Une source d’Al-Monitor à Erbil ayant requis l’anonymat pense que le mont Garê se trouve trop au sud pour que la Turquie puisse y pénétrer, et que c’est la raison pour laquelle les forces Leşkerê Gulan et Zerevani sont entrées en jeu ; ceci dit, cette source souligne que le PDK règle aussi ses propres comptes. Selon une source kurde, le PKK accroît sa présence hors de son périmètre traditionnel de ses camps et installe des petites unités entre Soran et Garê. En dépit de son engagement à ne pas recruter en masse au Sud, le PKK dispose de facto d’une base grâce aux interactions locales. Le PDK considère cela comme un danger. Grâce aux opérations d’encerclement du mont Garê, le PDK désire couper les voies de communication entre Behdinan et Soran et rendre plus difficile les échanges avec le Rojava à l’ouest.

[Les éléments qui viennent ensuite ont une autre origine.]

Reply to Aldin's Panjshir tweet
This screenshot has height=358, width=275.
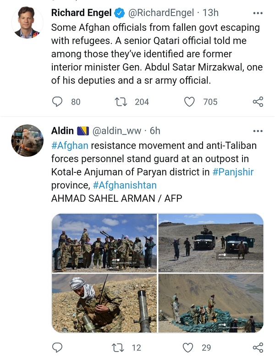pos(57,347)
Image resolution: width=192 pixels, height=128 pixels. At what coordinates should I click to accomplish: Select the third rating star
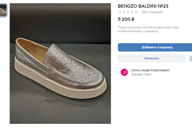click(x=128, y=12)
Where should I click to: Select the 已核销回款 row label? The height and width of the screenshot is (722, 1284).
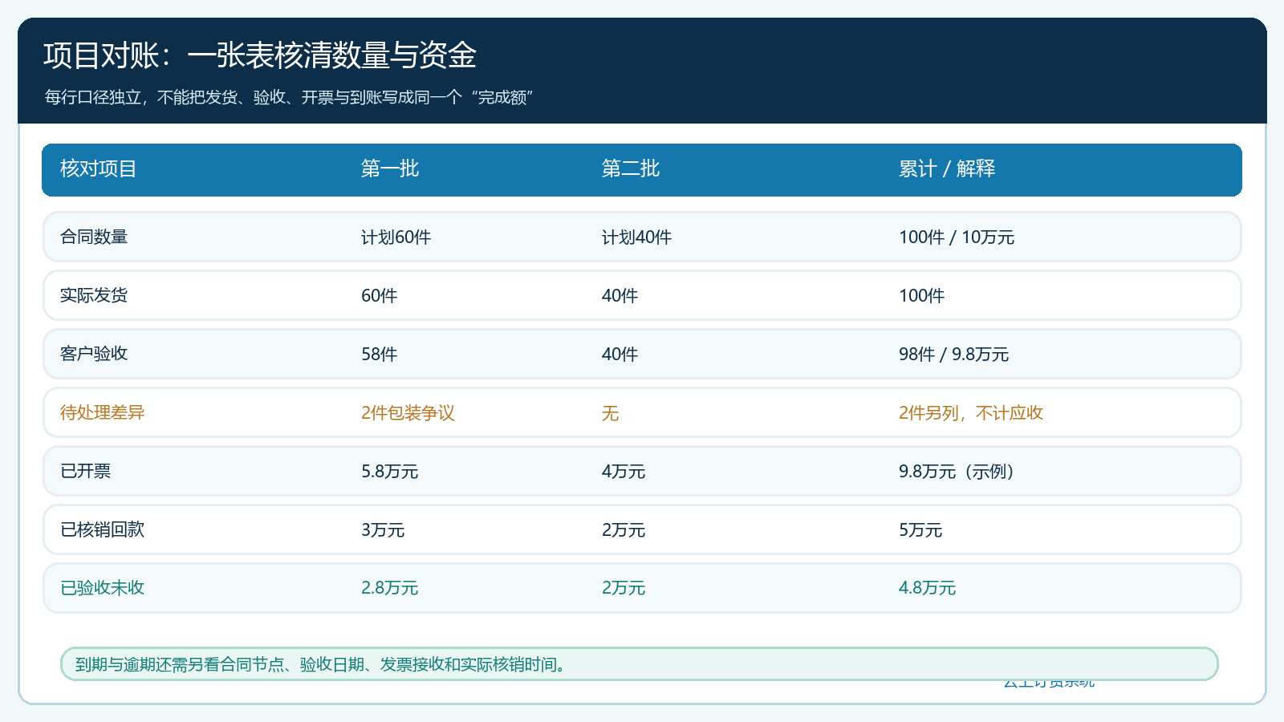click(102, 529)
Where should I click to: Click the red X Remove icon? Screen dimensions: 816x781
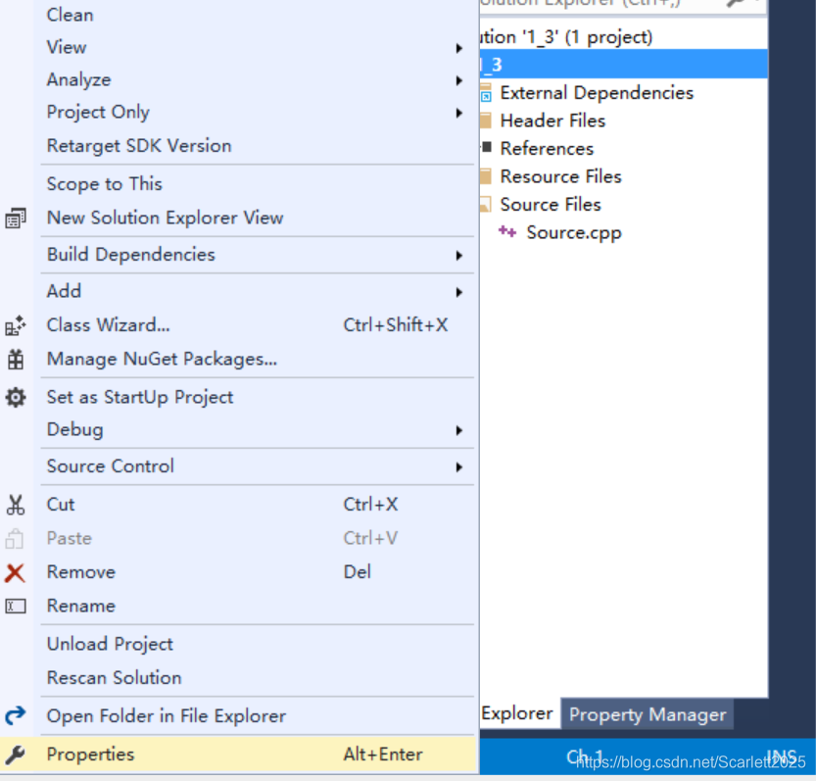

Une source proche du PKK rapporte qu’après un petit accrochage près du village de Bamışmış, au sud de Dînartê, les forces Leşkerê Gulan se sont partiellement retirées. Les déclarations de Murat Karayılan auraient un peu apaisées les tensions, et grâce à l’intervention de personnalités indépendantes, des réunions entre les deux parties auraient commencé.

En résumé, alors que le PKK défend qu’il faut considérer la question kurde et l’avenir des Kurdes comme un tout, le PDK pense que le PKK, en attirant vers le sud la Turquie, met en danger le statut constitutionnel du Kurdistan irakien. Sans compter l’incompatibilité entre les programmes politiques des deux entités. Les interventions militaires de la Turquie réveillent des conflits enfouis depuis des dizaines d’années et font craindre une nouvelle guerre fratricide.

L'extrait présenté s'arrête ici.